Il “laboratorio” siciliano delle relazioni pericolose
Cambiare tutto perché nulla cambi. In Sicilia sembra un destino inevitabile per la politica. Da Portella della Ginestra alla cosiddetta “Trattativa”, sino ai delitti politico – mafiosi, inchieste e processi raccontano di una mafia in grado di “dialogare” con le istituzioni centrali, di ricoprire un ruolo di primo piano e decidere le sorti del Paese. Cosa nostra e gli interessi pubblici si sono da sempre incontrati al tavolo dei governi locali, con un occhio alla capitale e i suoi potentati. Sono una cinquantina le amministrazioni comunali sciolte per mafia nella regione. Catania e Palermo le province che fanno registrare il maggior numero di Comuni interessati dal fenomeno. L’ultimo caso a Furnari, provincia di Messina, a seguito di una indagine avviata dalla Direzione distrettuale antimafia, nei confronti della famiglia mafiosa dei “Mazzarroti” che avrebbe dirottato voti a favore della maggioranza durante le amministrative del 13 e 14 maggio 2007.

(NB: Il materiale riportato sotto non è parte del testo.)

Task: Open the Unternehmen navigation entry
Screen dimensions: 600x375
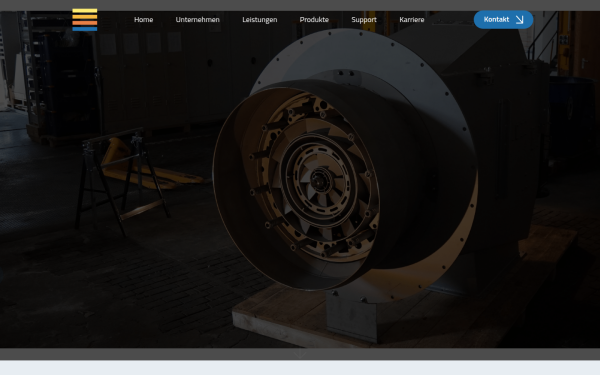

Il clan aveva messo le mani anche sulla vicina discarica di Mazzarrà Sant’Andrea (Me), la più grande della provincia. Dalla condanna dell’ex sindaco di Palermo, Vito Ciancimino, per concorso esterno in associazione mafiosa, a quella, in appello, dell’ex governatore Salvatore Cuffaro, la storia del “laboratorio” siciliano delle relazioni pericolose nonha fine. Anche l’attuale presidente della Regione, Raffaele Lombardo, sarebbe coinvolto in una inchiesta con l’accusa di concorso esterno in associazione mafiosa. Ombre e sospetti smentiti dal procuratore di Catania Vincenzo D’Agata che è intervenuto per spiegare che «le indagini sono in corso ma che alcun provvedimento è stato emesso nei confronti del governatore».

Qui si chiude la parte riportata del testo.